関西電力は22日の臨時取締役会で、福井県の大飯原子力発電所の1、2号機(いずれも出力117.5万kW)を廃炉にすることを決めた。同日、岩根茂樹関電社長は、福井県庁で西川一誠県知事と会談、「原子炉の格納容器が狭く、安全や品質確保を考え、廃止を判断した」と説明した。出力100万kWを超える大型原発の廃炉は、東京電力福島第一原発(福島県)を除くと全国初。
(写真は、大飯原発。右から1、2、3、4号機)
関電は2018年以降に2機を廃炉する具体的な計画をまとめ原子力規制委員会に提出する予定。廃炉作業には約30年の期間を要する見込み。費用は現時点で約1160億円を見込んでいる。岩根社長は知事との面談後、記者団に「あくまで工事後の作業安全や品質の問題で決定した。経済性の試算はしていない」と説明した。
大飯1、2号機は加圧水型炉(PWR)で、事故時に格納容器内の圧力を下げる対策として、1250㌧の巨大なブロック状の氷を備える「アイスコンデンサ方式」を採用している。
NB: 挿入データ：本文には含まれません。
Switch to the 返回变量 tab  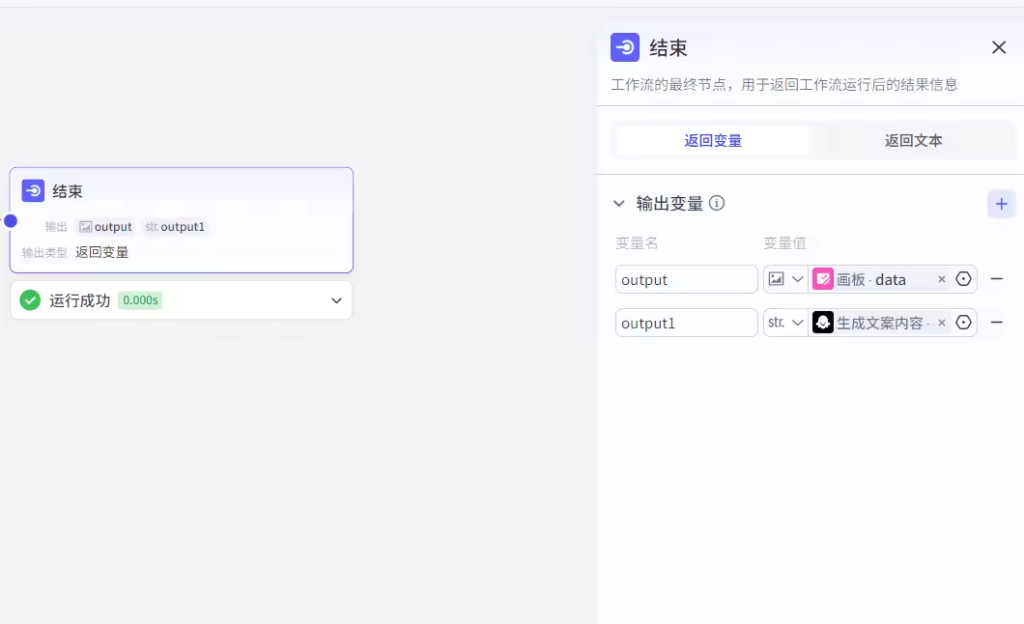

国内で同方式を採用しているのはここだけ。スペースが必要な同方式を維持しつつ安全対策を強化する余地が乏しいとの判断とみられる。
1号機は東電福島事故前の2010年12月、2号機は福島事故後の2011年12月の定期検査以降、運転が止まったまま。関電の計画では、すでに再稼働した高浜3、4号機(福井県高浜町)を含め、規制委の審査を通過した7基の対策工事に計8300億円が必要。大飯1、2号機はそれよりも対策費が多額になると見込まれることから、最大60年まで運転延長できたとしても採算が合わないと判断したとみられる。
2013年に施行された新規制基準に基づいて、各電力会社が廃炉を決めた原発は、今回の大飯1、2号機を含めて合計8基となった。これまで全国最多の15基の原発が並んでいた「原発銀座」の福井県内の原発は半分近い8基に減ることになる。